* TASK INPUT:
· · · ·

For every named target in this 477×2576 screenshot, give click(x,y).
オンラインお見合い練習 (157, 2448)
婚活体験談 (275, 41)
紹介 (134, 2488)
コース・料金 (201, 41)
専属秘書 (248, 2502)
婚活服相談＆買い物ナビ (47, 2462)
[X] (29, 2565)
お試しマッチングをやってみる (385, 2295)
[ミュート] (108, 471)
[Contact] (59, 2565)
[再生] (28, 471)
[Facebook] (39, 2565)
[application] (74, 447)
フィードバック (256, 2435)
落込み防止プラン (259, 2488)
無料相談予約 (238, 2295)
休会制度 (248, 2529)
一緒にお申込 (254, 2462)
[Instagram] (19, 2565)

· · · ·

* EXERCISE INSTRUCTIONS:
Copy out the lines above, from the one holding "紹介 (134, 2488)" through the final line, with no other lines.

* RESPONSE TO THE EXERCISE:
紹介 (134, 2488)
コース・料金 (201, 41)
専属秘書 (248, 2502)
婚活服相談＆買い物ナビ (47, 2462)
[X] (29, 2565)
お試しマッチングをやってみる (385, 2295)
[ミュート] (108, 471)
[Contact] (59, 2565)
[再生] (28, 471)
[Facebook] (39, 2565)
[application] (74, 447)
フィードバック (256, 2435)
落込み防止プラン (259, 2488)
無料相談予約 (238, 2295)
休会制度 (248, 2529)
一緒にお申込 (254, 2462)
[Instagram] (19, 2565)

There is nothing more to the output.